• **Aim of the exercise**
Update these lines so that "page number" becomes "slide number" everywhere it appears, with nothing else altered. Omit the pictures from your answer.

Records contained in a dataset
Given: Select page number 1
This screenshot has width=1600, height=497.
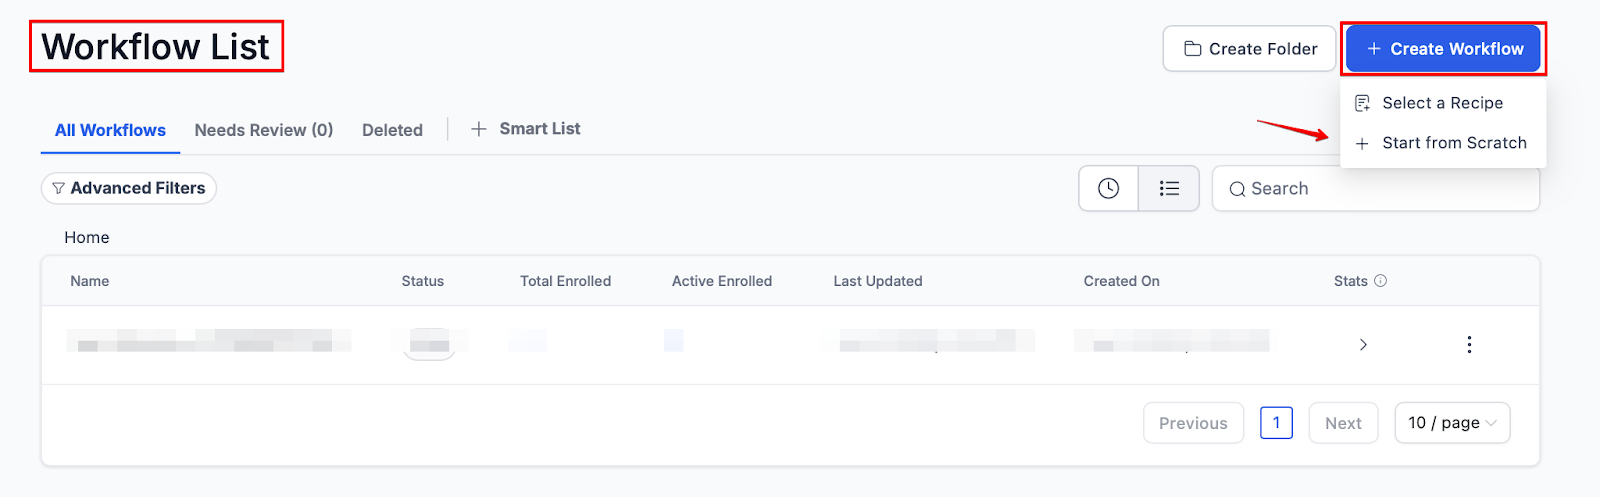Looking at the screenshot, I should 1276,423.
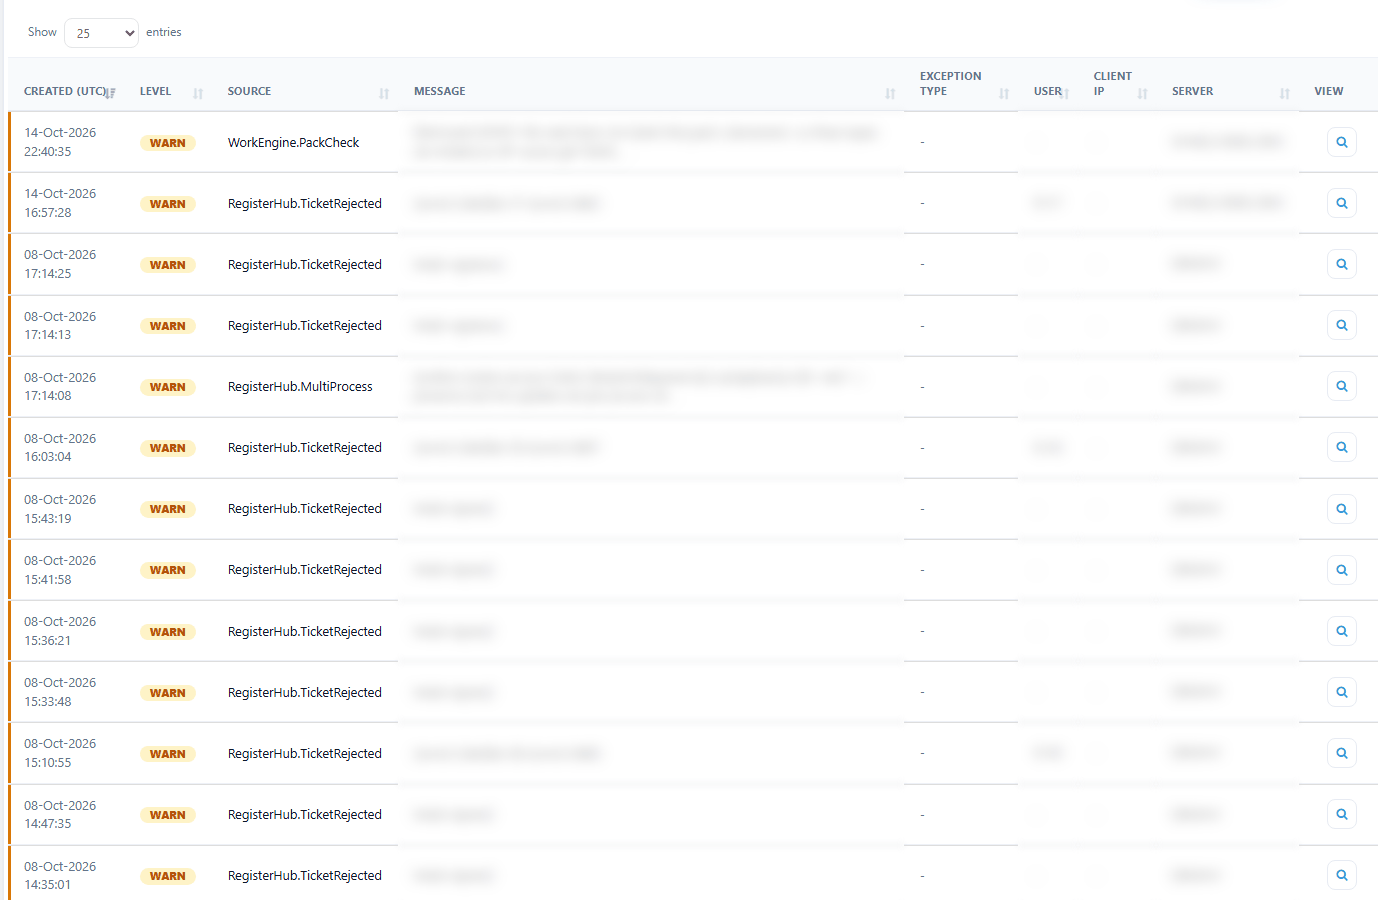Select the WorkEngine.PackCheck source text

293,143
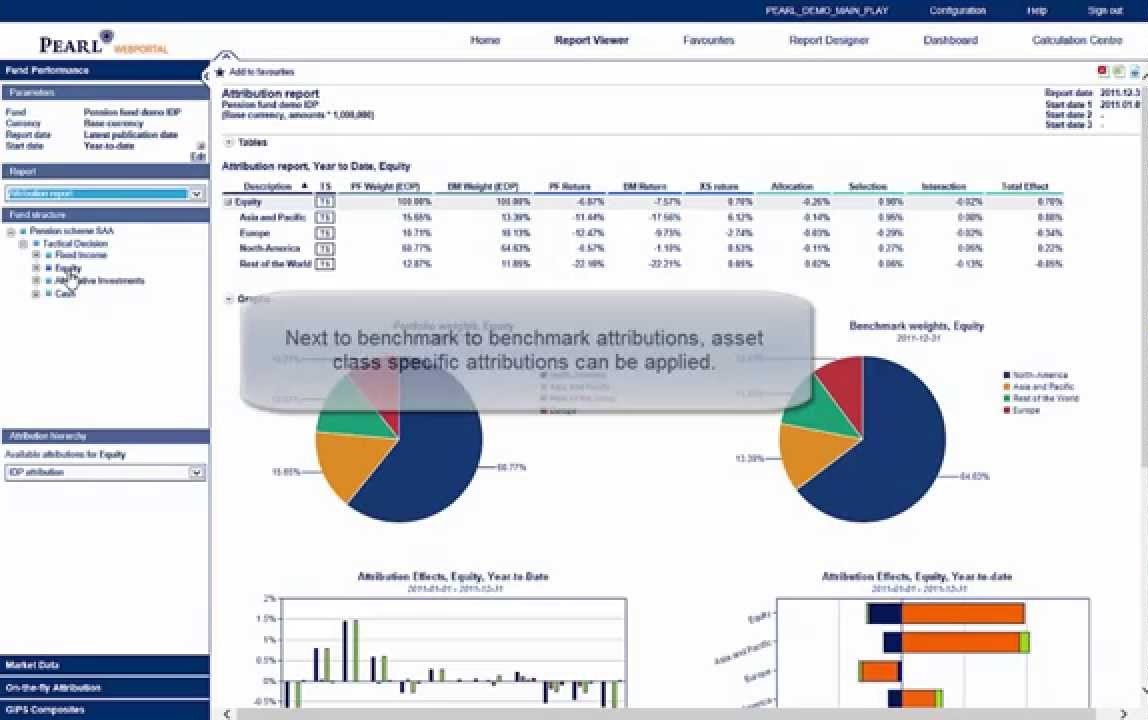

• **Task result**
Given: Select slide number 1
This screenshot has width=1600, height=497.
Looking at the screenshot, I should 1276,423.
Select the WorkEngine.PackCheck source text

293,143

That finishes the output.